The points above show that we can use learning techniques for optimal wireless system design. However, they do not provide an answer to the question of whether we should. At this point, we can’t provide a definitive answer but there are two reasons why the question is at least worth asking. The first reason is that resource allocation problems in wireless communications have resisted efforts to develop optimal solutions. We know how to solve some specific instances of \eqref{eqn_problem} but there are many other ones in which we don’t know how to find optimal solutions. In these instances we develop heuristics and there really is no reason why they should not be outperformed by a learned solution. In fact, we can think of learning as a way of devising heuristics. Just one in which the heuristic is data-driven instead of designer-driven.
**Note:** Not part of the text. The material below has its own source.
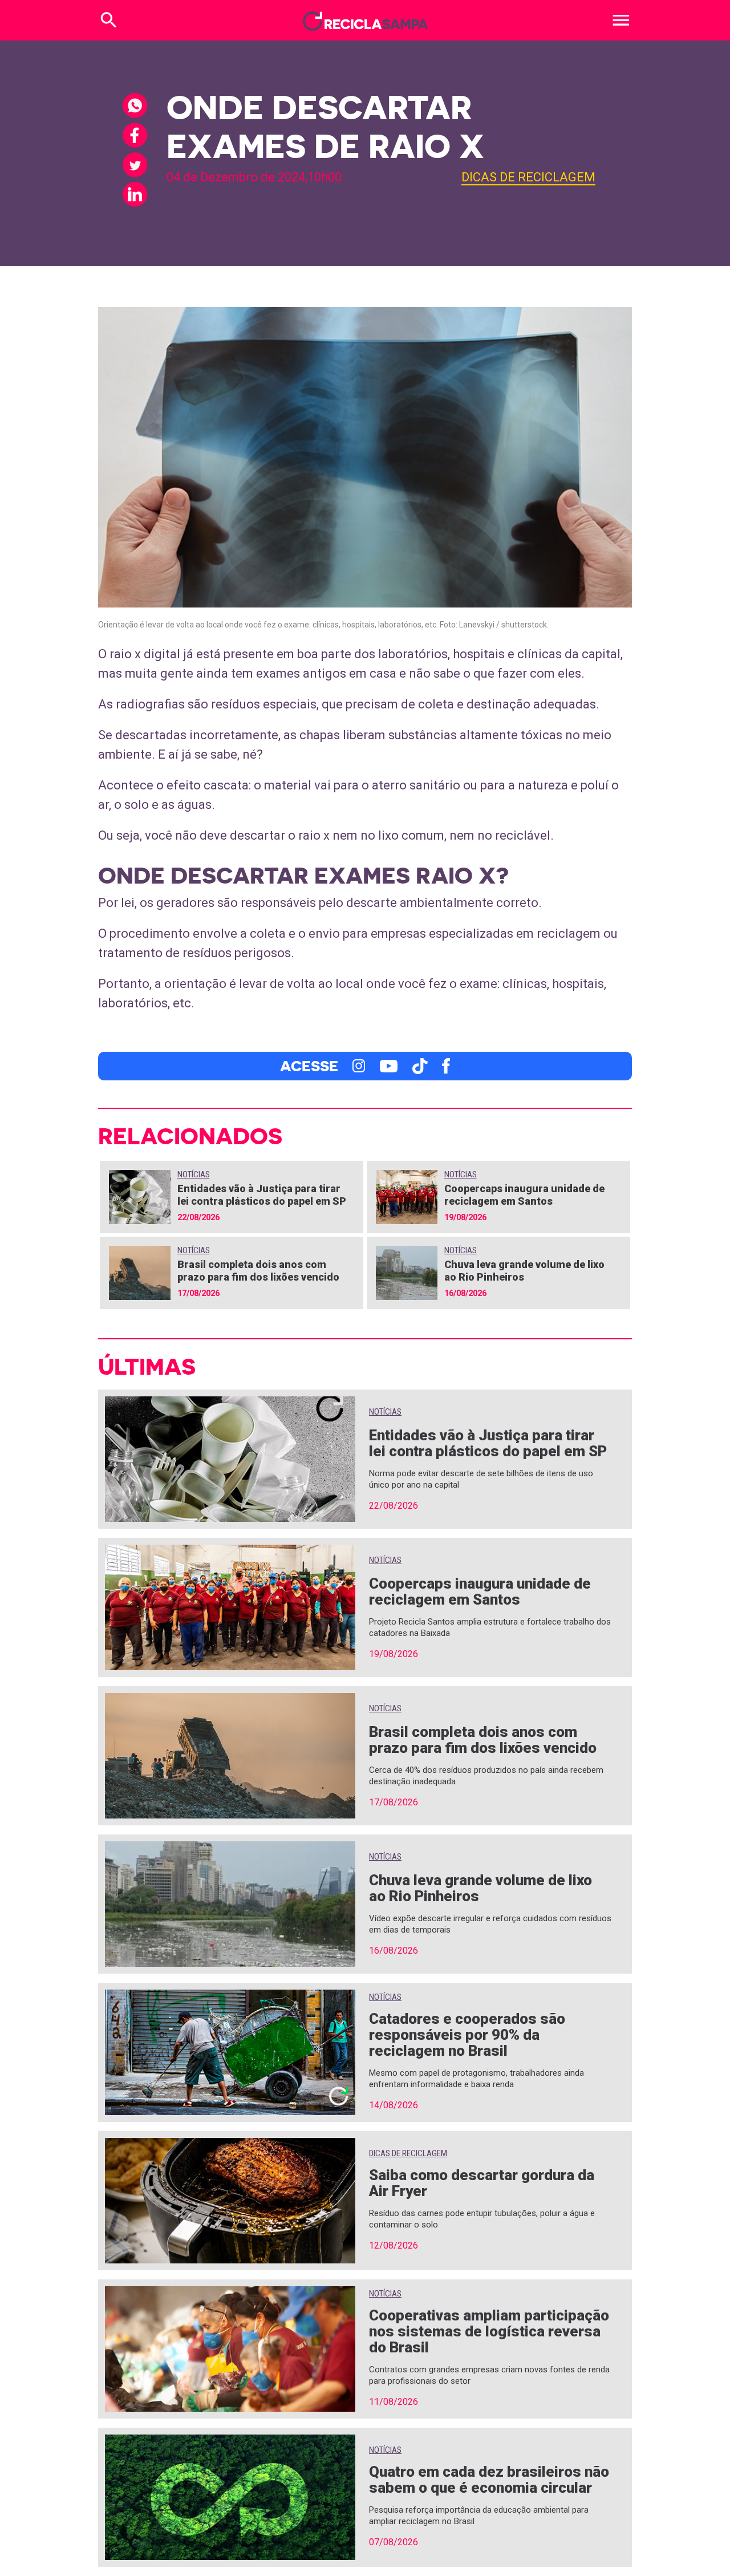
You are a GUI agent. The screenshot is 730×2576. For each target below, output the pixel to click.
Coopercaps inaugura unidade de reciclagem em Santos (524, 1194)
A second, perhaps stronger, argument is that models are not necessarily known and certainly not perfect. Solving resource allocation problems necessitates knowledge of the functions that map resource allocation to rates as well as knowledge of the channel distribution. Problems with these assumption can arise in pretty simple scenarios. For instance, in point to point channels the instantaneous rate function $\log(1 + hp(h))$ is, in practice, replaced by a collection of modes that are chosen adaptively. These modes are combinations of codes and modulation schemes that support a certain communication rate and we choose a code and a power allocation that we think would result in successful packet delivery. We can model this strategy by defining a function $c(h,p(h))$ whose value is the rate attained by the mode chosen for channel realization $h$ and power allocation $p(h)$. This still leads to formulations like \eqref{eqn_problem} with $c = \mbE\big[ c(h,p(h)) \big]$. However, the rate $c(h,p(h))$ is not something we know for certain. Uncertainties in channel estimation and interference environments lead to lost packets and differences between the expected rate predicted by the model $c(h,p(h))$ and the actual rate attained in practice. A learned resource allocation would not suffer degradation from this mismatch between model and reality because it does not rely on a model. Granted, in the case of a point to point channel there is likely no need to resort to learning techniques to overcome a simple model mismatch. But in reality we are interested in more complex systems with multiple terminals and competing goals where the effects of model mismatch need not be as straightforward.